INGENO

View Original

How to choose the best data storage solution for your MVP?

Today, solutions architects have many options when it comes to data storage. Deciding between relational and NoSQL technologies may seem easy, but the reality is far more complex. For instance, a brash choice of MongoDB over MySQL because it offers much more flexibility and functionalities – in addition to being more appealing to modern developers – may end up not serving business purposes.

Article Written by Remy Gendron, INGENO co-founder, author of the bestselling Software Development book From Impossible to DONE.

What are your needs?

Architects have a strong tendency to anticipate as much as they can, which in itself can be very desirable. However, trying to foresee all use cases and select technologies that cover all of these may not always bring the best results. Your requirements should be the guideline that dictates the storage strategy, of which four aspects are of critical importance:

  1. The scope of your MVP may only require a simple data storage solution. Simplicity and the YAGNI principle reduce cost and time to market.

  2. Post-MVP, new and unforeseen use cases may generate additional storage requirements for different data types.

  3. As the business context changes, your data storage requirements evolve to address changing performance, scalability, compliance and security needs.

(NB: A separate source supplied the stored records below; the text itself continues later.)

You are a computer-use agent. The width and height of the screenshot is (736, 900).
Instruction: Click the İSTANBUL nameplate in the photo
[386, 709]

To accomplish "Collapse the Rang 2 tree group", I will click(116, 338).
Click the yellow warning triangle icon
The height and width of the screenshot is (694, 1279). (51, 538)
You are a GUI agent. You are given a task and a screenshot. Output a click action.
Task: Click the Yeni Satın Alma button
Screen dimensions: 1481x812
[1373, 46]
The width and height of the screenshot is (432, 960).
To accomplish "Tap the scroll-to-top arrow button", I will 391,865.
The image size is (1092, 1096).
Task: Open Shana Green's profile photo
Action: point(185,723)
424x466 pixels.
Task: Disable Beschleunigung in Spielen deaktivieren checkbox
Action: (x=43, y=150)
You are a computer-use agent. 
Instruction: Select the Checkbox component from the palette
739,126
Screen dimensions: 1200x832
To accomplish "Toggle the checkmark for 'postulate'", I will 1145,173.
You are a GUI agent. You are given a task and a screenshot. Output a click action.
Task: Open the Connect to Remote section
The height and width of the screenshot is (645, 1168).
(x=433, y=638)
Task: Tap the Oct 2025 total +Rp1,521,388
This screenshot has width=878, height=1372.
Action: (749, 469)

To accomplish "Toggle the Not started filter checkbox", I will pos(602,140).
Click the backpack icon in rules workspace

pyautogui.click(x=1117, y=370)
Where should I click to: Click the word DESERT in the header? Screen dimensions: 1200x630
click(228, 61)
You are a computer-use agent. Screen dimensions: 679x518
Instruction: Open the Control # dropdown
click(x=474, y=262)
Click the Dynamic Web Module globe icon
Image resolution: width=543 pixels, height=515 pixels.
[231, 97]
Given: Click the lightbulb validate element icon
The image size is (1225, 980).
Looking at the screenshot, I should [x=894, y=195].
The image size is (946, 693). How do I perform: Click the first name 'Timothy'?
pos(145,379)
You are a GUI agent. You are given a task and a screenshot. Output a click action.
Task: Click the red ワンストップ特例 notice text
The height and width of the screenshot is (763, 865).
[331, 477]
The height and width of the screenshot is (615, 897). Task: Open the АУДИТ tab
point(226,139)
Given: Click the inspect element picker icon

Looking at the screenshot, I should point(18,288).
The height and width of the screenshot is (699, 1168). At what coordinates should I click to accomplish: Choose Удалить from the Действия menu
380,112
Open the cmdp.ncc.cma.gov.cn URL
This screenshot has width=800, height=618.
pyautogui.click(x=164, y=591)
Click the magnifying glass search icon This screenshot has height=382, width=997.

  4. It is easier to evolve and optimize a modular storage strategy.

What are your criteria?

A wise architect should defer making technology choices for as long as possible. Until the need for new capabilities is evident, there may not be enough information to pick the best long-term option. An early mistake is more difficult and costly to fix than one made later in the project.

The following questions illustrate the complexity of addressing the data lifecycle post-MVP:

  • What use cases are prioritized over the next two years?

  • What deployment context (cloud vs on-prem) and geography regions are targeted?

  • What document, unstructured text, tabular, time series or graph data may we need to process besides core transactional information?

  • What are the future impacts of our initial data modeling architecture?

  • What trade-offs do we make between transactional atomicity and performance?

  • What is the ratio between read and write operations?

  • What type of analytics is planned, possibly including real-time, high-volume stream processing?

  • What modern features, such as data reactivity or offline client storage, are needed?

  • What data storage cost per user aligns with the business pricing model?

Vision for a data storage architecture

A solid digital platform data storage strategy relies on the following observations:

  • A digital product often needs to leverage many different storage types to optimize for different aspects of data processing such as atomicity, searchability, scalability, performance and cost.

  • At inception, an application's data-storing needs are simpler and highly transactional. ACID compliance greatly speeds up development.

  • Big Data best practices rely on a pipeline of information processing stages. Initially, data is kept in a somewhat plain data model. ETL asynchronous processes thereafter migrate the necessary data into optimized storages in downstream stages to better serve specific scenarios where different data models and technologies may be needed.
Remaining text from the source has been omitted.